# Skid steer hydraulic pedal is sticking



## Camden (Mar 10, 2007)

John Deere 250, the pedal that controls the raise and lift is starting to stick. Am I missing a grease zerk or is that a sign of wear? I raised the cab on it when the problem first started and I couldn't see anything wrong.

Has this happened to any of you and if so what was the solution?


----------



## IMAGE (Oct 21, 2007)

Fluid film the hinges?


----------



## BlizzardBeater (Aug 29, 2010)

Is it slow in returning back to rest or is it staying stuck like it was locked in place to where you pushed it?


----------



## Camden (Mar 10, 2007)

BlizzardBeater;1288866 said:


> Is it slow in returning back to rest or is it staying stuck like it was locked in place to where you pushed it?

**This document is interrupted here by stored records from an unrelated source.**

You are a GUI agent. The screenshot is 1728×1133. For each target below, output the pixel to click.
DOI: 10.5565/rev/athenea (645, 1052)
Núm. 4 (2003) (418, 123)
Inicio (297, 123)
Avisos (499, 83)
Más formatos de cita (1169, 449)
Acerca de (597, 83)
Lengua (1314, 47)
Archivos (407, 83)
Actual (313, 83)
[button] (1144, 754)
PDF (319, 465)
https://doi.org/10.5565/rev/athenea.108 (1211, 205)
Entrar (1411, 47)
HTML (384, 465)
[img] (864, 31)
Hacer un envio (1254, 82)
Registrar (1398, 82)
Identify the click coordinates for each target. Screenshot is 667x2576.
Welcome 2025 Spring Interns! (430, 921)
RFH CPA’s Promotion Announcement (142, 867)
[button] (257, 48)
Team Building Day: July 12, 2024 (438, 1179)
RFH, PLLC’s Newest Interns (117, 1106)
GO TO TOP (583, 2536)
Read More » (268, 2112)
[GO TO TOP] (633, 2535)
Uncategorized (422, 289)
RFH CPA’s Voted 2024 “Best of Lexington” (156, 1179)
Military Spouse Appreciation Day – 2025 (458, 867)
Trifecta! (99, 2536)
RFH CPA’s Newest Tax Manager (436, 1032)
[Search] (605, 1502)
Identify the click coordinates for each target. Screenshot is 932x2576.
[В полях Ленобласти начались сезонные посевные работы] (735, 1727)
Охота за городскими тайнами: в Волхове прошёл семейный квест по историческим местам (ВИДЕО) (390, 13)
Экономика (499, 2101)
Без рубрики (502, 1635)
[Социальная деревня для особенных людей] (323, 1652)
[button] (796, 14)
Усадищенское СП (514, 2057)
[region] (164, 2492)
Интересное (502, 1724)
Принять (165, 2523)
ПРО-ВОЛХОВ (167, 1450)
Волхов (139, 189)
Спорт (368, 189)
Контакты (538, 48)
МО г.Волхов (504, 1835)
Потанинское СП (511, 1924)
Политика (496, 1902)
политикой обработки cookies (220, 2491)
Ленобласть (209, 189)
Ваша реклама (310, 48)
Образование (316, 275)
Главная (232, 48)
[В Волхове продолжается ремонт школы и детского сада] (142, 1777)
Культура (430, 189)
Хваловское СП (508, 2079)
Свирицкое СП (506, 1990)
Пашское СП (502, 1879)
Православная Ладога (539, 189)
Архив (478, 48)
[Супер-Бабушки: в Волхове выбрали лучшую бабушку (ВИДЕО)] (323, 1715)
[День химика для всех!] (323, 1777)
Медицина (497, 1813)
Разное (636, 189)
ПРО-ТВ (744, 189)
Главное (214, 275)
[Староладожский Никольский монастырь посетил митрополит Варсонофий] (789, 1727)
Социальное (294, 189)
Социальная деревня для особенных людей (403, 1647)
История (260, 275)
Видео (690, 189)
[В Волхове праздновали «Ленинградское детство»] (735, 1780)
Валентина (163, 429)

It locks into place both up and down.


----------



## blowerman (Dec 24, 2007)

Lube and lots of it!
Oh, and lots of it!


----------



## jomama45 (Dec 25, 2008)

Buy a Bobcat..............Thumbs Up


Sorry, I mean check the linkage closely under the cab, lube it well, and clean all the crap out from under the pedal while you're at it.


----------



## Camden (Mar 10, 2007)

For as little as I use the thing I shouldn't be having issues....then again, maybe that's the problem 

I'll pop the cab up and grease the heck out of it with a needle tipped gun.


----------



## alldayrj (Feb 28, 2010)

I sprayed all the links and cables under the cab when it happened on the new Gehl


----------



## BlizzardBeater (Aug 29, 2010)

Check the linkage under the cab to make sure its not bent and forced up against a bracket. Lube the pivot and make sure its not gummed up. Disconnect the cable if possible to eliminate anything past the cable. Does it do it running and shut off or just when its running?


----------



## JD Dave (Mar 20, 2007)

Fluid Film will help more then the needle on your grease gun. I think it's from lack of use we run into that with a lot of our stuff. Your wiener probably suffers from lack of use also. LOL


----------



## mrv8outboard (Dec 29, 2009)

The detents in the control valve are rusted. They are in the covers attached to the main body of the control valve.


----------